Resolving Cross Database Dependencies in SQL Change Automation using Local Databases or Clones
How to avoid database build failures, caused by circular cross-database object references, by restoring or provisioning copies of all required databases to the development, build, or test SQL Server instance.
When automating a database build, mutual dependencies with other databases can cause problems. While some types of object, such as stored procedures, can be created without the dependencies, because of deferred name resolution, others can’t. For objects such as views, for example, SQL Server checks that any dependent objects exist at the point that it executes the
ALTER statement. If they don’t, the build will fail with an error. When the dependencies are circular (or mutual), we can’t get around the problem simply by changing the order in which we build the databases and their objects.
This article shows how to resolve these dependency problems by ensuring that the build, development or test server, hosts copies of all the databases in the dependency chain. This can be done by using a database restore, or by using SQL Clone. With these copies in place, SQL Change Automation can then run automated, validated builds for any individual database in the chain. Dependent objects outside the database will now be present in your development and test environments in a way that queries against those objects will return valid data, which means you can go on to run all the integration and performance tests that are required.
An alternative approach for dealing with cross-database dependencies uses SCA pre-deployment scripts to create ‘stubs’ of the referenced objects if they don’t already exist (or SQL Server synonyms to reference cross-server dependencies), before the actual build process begins.
How mutual database dependencies can cause build errors
It is common for application developers to write queries that cross the boundary between databases. This means that a database often has external dependencies. For example, a view in database CD01 references objects in database CD02. Sometimes the dependencies become mutual, or circular, so that objects in database CD02 also refer to objects in database CD01.
In this case, we have the chicken and egg problem. We can’t build CD01 unless CD02 is in place, but we can’t build CD02 unless CD01 is in place.
In a simple case such as this, you could use an SCA pre-deployment script for database CD01, which creates a ‘stub’ of the
BuildProblem view, if the table it references doesn’t yet exist. When the build phase ‘proper’ runs, SCA will then create fully all the objects in each of the databases. However, this stub technique becomes more onerous to develop and maintain as the number and complexity of mutual cross-database references increases and so might not be appropriate in some cases, such as to test one-off changes, or even possible, such as where some of the databases are third-party and you don’t have the source, or even the interface definition.
A common solution to this problem, in these cases, is to restore or provision copies of all required databases to the development, build, or test instance, and automate operations to keep the schema of these databases current in a DevOps release pipeline. This solution is also ideal for situations where you are required to develop or test against masked versions of the production data.

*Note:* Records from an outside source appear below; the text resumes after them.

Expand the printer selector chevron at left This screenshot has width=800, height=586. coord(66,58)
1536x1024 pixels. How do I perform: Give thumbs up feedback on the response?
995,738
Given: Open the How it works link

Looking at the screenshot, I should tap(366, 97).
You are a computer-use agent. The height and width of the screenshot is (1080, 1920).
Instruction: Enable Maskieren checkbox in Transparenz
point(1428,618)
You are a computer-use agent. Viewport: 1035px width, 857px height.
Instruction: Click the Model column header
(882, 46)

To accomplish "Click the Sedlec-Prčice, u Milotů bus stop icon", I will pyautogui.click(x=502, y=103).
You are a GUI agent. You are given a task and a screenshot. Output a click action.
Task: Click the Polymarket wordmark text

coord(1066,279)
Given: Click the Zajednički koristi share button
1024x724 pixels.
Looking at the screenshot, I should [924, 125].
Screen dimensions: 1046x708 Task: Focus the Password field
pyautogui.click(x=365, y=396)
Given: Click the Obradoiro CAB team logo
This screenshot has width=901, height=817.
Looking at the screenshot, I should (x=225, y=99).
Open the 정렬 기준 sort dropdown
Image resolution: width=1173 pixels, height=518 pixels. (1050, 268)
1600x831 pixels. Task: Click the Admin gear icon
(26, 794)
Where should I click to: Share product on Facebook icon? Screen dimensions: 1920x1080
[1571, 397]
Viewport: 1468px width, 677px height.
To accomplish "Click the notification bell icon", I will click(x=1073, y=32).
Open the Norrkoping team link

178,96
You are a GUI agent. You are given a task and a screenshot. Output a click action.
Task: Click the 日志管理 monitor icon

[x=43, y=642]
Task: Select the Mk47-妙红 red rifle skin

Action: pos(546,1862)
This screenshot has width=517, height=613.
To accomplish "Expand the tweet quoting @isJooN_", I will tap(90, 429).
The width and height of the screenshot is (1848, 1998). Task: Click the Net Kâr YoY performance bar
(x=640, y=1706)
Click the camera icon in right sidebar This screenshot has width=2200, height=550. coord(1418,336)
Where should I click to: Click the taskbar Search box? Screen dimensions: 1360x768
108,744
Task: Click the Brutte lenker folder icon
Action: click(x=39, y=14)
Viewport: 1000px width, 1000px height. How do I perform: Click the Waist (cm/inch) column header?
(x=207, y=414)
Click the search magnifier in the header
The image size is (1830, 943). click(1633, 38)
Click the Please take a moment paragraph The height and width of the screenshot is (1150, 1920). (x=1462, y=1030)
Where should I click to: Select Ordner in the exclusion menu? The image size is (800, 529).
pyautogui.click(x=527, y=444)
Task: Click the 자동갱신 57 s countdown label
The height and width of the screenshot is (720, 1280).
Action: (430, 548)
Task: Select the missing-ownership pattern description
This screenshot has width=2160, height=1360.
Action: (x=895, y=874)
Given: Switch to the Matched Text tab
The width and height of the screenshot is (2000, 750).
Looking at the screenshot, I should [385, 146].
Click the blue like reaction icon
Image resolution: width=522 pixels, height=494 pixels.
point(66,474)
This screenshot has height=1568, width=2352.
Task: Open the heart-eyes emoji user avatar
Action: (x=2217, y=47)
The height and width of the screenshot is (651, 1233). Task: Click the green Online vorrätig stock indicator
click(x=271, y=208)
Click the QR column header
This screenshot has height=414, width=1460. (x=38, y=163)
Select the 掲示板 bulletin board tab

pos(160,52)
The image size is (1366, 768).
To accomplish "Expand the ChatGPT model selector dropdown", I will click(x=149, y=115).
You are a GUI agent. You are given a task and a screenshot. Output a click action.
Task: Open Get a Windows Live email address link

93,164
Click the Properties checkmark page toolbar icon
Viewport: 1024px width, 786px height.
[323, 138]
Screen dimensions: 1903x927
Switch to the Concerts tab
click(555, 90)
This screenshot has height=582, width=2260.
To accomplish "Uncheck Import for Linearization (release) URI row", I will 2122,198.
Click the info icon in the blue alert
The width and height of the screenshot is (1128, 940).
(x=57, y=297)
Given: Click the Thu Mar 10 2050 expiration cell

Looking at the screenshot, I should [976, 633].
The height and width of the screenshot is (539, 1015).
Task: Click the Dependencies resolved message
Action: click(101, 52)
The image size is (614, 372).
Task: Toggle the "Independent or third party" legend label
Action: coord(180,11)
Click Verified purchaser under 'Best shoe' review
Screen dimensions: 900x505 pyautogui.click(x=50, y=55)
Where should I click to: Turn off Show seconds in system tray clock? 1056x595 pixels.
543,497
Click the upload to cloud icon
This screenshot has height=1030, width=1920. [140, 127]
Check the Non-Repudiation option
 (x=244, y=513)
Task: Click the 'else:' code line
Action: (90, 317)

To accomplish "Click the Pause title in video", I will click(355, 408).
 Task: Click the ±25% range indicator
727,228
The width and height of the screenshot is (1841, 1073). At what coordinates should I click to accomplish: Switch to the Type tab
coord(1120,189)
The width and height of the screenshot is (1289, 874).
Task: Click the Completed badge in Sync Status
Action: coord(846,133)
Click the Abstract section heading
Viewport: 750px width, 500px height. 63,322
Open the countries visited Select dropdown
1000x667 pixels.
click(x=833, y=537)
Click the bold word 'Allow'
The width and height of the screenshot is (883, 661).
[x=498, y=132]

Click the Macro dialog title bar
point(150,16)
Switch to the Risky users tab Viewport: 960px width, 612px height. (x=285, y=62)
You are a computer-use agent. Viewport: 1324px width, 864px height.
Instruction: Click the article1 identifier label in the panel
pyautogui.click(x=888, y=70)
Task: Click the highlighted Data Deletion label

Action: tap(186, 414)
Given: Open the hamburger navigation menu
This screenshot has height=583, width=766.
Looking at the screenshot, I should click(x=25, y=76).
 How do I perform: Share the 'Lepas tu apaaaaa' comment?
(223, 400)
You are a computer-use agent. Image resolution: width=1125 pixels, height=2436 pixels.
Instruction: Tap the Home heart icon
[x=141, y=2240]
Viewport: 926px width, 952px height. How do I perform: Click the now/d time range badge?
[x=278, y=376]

Option 1: Create local database copies by restoring backups
One option to create the local database copies is to use a development server where you already have copies of all databases involved in the dependency chain, or to restore a backup of a production or development database. The restore may be performed either once or on a regular basis. SQL Server doesn’t check dependencies during restores, so you can restore databases involved in the dependency change in any order. This approach may take up time and disk space, depending on the size of the databases you wish to use for development and testing purposes. You may also need to sanitize the data before distributing the ‘clean’ backups, in order to comply with regulations like GDPR or HIPAA.
If we now need to build a new version of database
CD02, any referenced objects in
CD03 will exist and so SQL Server will not raise any errors. For build and test environments, you may wish to restore these database copies rarely, and use automation to keep their schemas current. For databases managed under source control, you may add a step to your DevOps pipeline to automatically update the schemas of these databases using a release artifact in SQL Change Automation. For databases which are not under source control, you can automate schema comparison and deployments by using the SQL Compare command line.
Option 2: Fast database cloning using SQL Provision
SQL Provision offers you additional ways of working when you need to create copies of databases containing dependent objects, because it makes it so quick and easy to create or reset a clone, which requires minimal disk space. Like native database restores, deploying a clone does not validate any dependencies.
With SQL Provision you can create masked images of a database, a process that you can automate, every night for example. You can then create and reset database clones in seconds, on the build server or anywhere else that sanitized copies of the databases are needed, such as development or test instances. This can be conveniently done with SQL Provision extensions for Azure DevOps, or with PowerShell. Creating clones takes a matter of seconds, even for large databases, which enables you to clone “on the fly” in a build or deployment process.
Customizing your database provisioning approach
Whether you create the local copies by performing restores or creating clones, you may wish to customize your approach to automation depending on the task at hand.
Commonly, having created a new build, we’ll want to run a series of automated unit tests. These do not usually require production-like data: you may wish to use a small synthetic dataset, or a limited, sanitized version of the production dataset in the databases on the build instance. This can result in faster runtime for unit tests.
For running performance tests, for example, on a set of dependent databases, you’ll want to work with data with the same characteristics and volume as production.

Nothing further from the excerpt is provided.